When I get to Steve’s suburban neighborhood again, it’s almost midnight.
I round the craftsman house, trudging through the thick bushes circling his pool. I can see him through the double glass doors of his living room, passed out, from the drinks and the Ambien. I carefully pick at the lock of the door, my gloves and balaclava intact, watching him intently, in case he wakes up.
He doesn’t.
I push the door open and head straight to him. He is sprawled on a maroon couch, a football game rerun playing in front of him. I snap a glove off and place an index finger under his nose. Feel the heavy breeze of his breathing.
Not dead yet. Shame.
I’m not going to use the gun if I don’t have to. Too messy, and I don’t want to get in trouble. Instead, I’m going to make it look like an accident.
Steve always said that a bad attitude was like a flat tire. One can’t get super far before changing it. So I put my big girl pants on, think about it from all angles, and come up with a plan.
I squat down, picking up Steve’s head. It is heavy and hard in my hands. Of course I want to do it like in the movies. Tie him to a chair and throw our past between us. Spit in his face and punch him. Make him cry, and beg, and piss his pants, all while swaggering off in five-inch stilettos.
But I cannot afford to get caught. Not when I’m trying to piece my life back together. I may never forgive men for being men—that ship has sailed. I will never marry, never fall in love, never give another person with a dick a chance—but I can still carry on.
With his head firmly in my hands, I angle his body to a slumped position and calculate what it’d look like if he accidentally fell on the glass coffee table in front of him. The next few minutes is a lot of me moving his limp body back and forth on the couch and turning the coffee table slightly to ensure his head meets its sharp edge.
Then I walk behind the sofa, grab Steve by the shoulders, and hurl his body forward with force. His head smashes on the edge of the coffee table.
Glass shatters.
His face is all cut up, but I can’t see it, because he is lying there facedown.
There’s blood everywhere.
So much blood.
He still doesn’t move, not even a flinch, and I suspect he wasn’t aware of dying, he was so deeply unconscious. My heart twists in disappointment, so I tell myself that even if he didn’t know he paid for what he did, at least he won’t be able to do it to anyone else.
“Goodbye, bastard. Hope Satan gets you.”
I slide out unnoticed and make my way back to Boston.
To my new life.
To the new me.
“Mr. Whitehall, your vehicle awaits.”
I fell into the backseat of the eye-catching vehicle and continued barking at Sam Brennan during our transatlantic phone call.
“You said Simon came highly recommended.” I was aware I sounded one, accusatory … two, clipped … and three, utterly deranged. “He is a fucking joke, period. Where was he when Belle got attacked? When she was followed?”
I felt like a helicopter mother trying to convince an AP teacher why her Mary-Sue should get the scholar award this year. My complete transformation, from a man of leisure and pragmatist to this hysterical, illogical, blubbering mess, was not lost on me.

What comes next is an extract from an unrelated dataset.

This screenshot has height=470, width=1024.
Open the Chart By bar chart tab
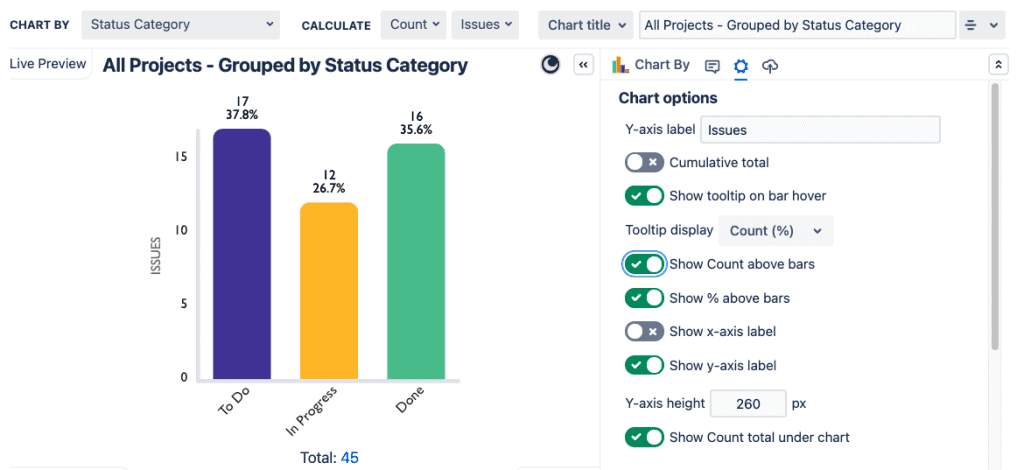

The young driver settled in the driver’s seat of the Rolls Royce Phantom. Mum loved to parade it around whenever she thought the paparazzi were nearby. I wagered she thought the paparazzi were definitely looking for me. She had no idea I’d come here to verbally bash her back and forth on the floor a-la Hulk and deliver some very bad news to her.
She thought I’d arrive bearing an engagement announcement.
“He was exactly where he was supposed to be,” Sam countered efficiently. “In Madame Mayhem, the only jurisdiction he was allowed to cover under your contract. Did you want him to stalk her?”
Yes.
“No,” I scoffed, flicking invisible dirt from under my fingernail. The driver crawled from Heathrow Airport into the unbearable London traffic. I loved my capital city, but it had to be said—everything west of Hammersmith should’ve been trimmed away from London limits and duly given to Slough as a gift.
“But he was conveniently absent each time she got into trouble.”
“He was doing the fucking filing to find excuses to be near her! This is a highly trained former CIA agent.” Sam’s fist crashed into an object on the other end of the line, shattering it to pieces.
I pulled my phone away from my ear and scowled at it. I had recently (and by recently, I mean in the past ten minutes) decided I was no longer a smoker. There was simply no justification to engage in such a harmful habit. My unborn child deserved more than an increased chance at developing asthma and a house that smelled like a strip club.